The 1 H-NMR of the model synthetic peptides
The CD data (Fig. 9) suggest that the synthetic model peptides acquire better conformational ordering in the presence of methanol. Thus, 1D 1H-NMR of the peptides was recorded in CD3OD at 25 °C. The chemical shift dispersion observed for the peptides in 1D 1H-NMR data (Fig. 11) agrees with the CD data and strongly suggests the ordered nature of the peptides in the solution. The 1H-NMR spectra are concentration-independent in both chemical shifts and line widths in the 0.2–2 mM concentration range in CD3OD, which suggests that the peptides are free from the aggregation in the working concentration range (Fig. S7). Given the nature of the model peptide sequences, determination of the solution structure of the peptides through 2D 1H-NMR was not attempted. However, an attempt was made to garner broad evidence from the observed (Fig. 8) deviation of CαH chemical shift (∆δHα), which is often referred to as the chemical shift index (CSI) and used as an indicator to judge the secondary structures in the peptides and proteins (Wishart et al. 1992). The hypothetical CSI plot presented for the peptides (Fig. 12) indicates that most of the amino acids are in helical conformation, and the CD signature observed for the peptides is likely due to the continuous helical conformation extended throughout the peptide backbone and is not localized to a patch of amino acids.
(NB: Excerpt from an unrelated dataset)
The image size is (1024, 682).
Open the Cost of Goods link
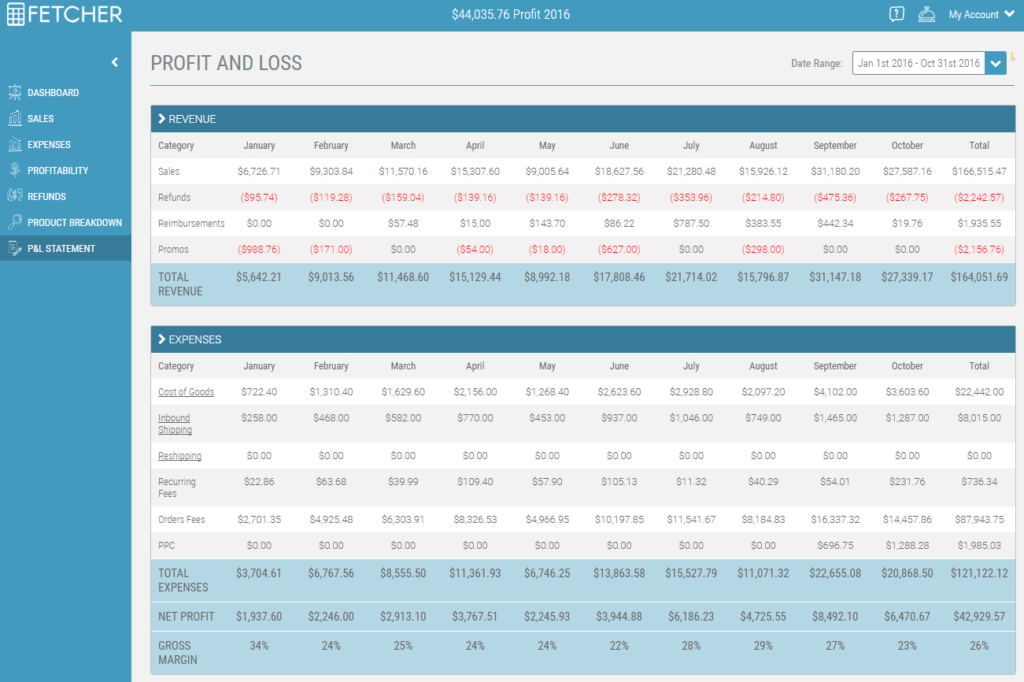click(186, 392)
The 1H-NMR of the model synthetic peptides (400 MHz, ~ 2 mM) in CD3OD at 298 K highlights the chemical shift dispersion in the NH and aromatic regions. The tyrosine aromatic protons for the peptides are shown in the solid box, whereas the aromatic protons for Ing (Hed3), Bpa (Hed4), and Aic (Hed5) are, respectively, shown within dotted boxes
Schematic illustration of the chemical shift index (∆δHα) of the amino acids of the model synthetic peptides in reference to the average random coil values observed in CD3OD, suggesting the helical conformation in the peptides
In addition, as illustrated in Fig. 7, all the peptides maintain helical conformation in the water over the duration of the MD, except Hed2, which demonstrates short helical/random conformation due to the presence of a proline at the central part of the sequence. It is well known that proline acts as a helix breaker under general solvent conditions but can support helical conformation both in the presence of micelles and organic solvents (Li et al. 1996). Thus, the CSI plot presented in Fig. 12 for the peptides in CD3OD depicts a realistic conformational state of the individual amino acids contributing toward the overall helical conformation observed for the peptides in the CD studies (Fig. 9).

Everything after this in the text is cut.